WHAT YOU ARE ASKED TO DO = State, as a number alone, how many lines of the entries contain the word "each".

DATASET EXCERPTS =

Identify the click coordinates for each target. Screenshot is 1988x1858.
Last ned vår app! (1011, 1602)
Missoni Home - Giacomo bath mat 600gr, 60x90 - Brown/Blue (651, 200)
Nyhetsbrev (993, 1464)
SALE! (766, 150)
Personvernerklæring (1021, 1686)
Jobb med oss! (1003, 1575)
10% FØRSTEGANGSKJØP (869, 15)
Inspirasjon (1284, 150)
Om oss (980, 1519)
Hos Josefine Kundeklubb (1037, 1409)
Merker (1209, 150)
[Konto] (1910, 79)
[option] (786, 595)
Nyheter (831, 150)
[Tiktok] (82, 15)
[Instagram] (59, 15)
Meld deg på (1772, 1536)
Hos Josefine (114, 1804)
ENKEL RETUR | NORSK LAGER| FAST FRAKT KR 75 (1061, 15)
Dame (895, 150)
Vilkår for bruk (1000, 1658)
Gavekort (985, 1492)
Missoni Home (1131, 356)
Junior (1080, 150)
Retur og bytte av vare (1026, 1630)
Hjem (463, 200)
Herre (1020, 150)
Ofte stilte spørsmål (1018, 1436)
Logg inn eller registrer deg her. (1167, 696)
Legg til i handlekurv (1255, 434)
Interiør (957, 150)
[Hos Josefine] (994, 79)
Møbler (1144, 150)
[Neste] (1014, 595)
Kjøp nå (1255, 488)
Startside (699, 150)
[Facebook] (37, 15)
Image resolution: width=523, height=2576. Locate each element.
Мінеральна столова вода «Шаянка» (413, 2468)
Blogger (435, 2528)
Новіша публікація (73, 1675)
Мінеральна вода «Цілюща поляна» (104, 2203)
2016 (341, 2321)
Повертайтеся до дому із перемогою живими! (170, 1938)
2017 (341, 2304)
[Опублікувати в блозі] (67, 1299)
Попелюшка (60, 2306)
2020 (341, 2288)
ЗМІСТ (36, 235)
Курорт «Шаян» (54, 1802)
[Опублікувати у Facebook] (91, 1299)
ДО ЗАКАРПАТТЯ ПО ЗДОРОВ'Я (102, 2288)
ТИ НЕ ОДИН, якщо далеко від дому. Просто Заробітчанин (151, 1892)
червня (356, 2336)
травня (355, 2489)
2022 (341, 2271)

WRITTEN REPLY = 2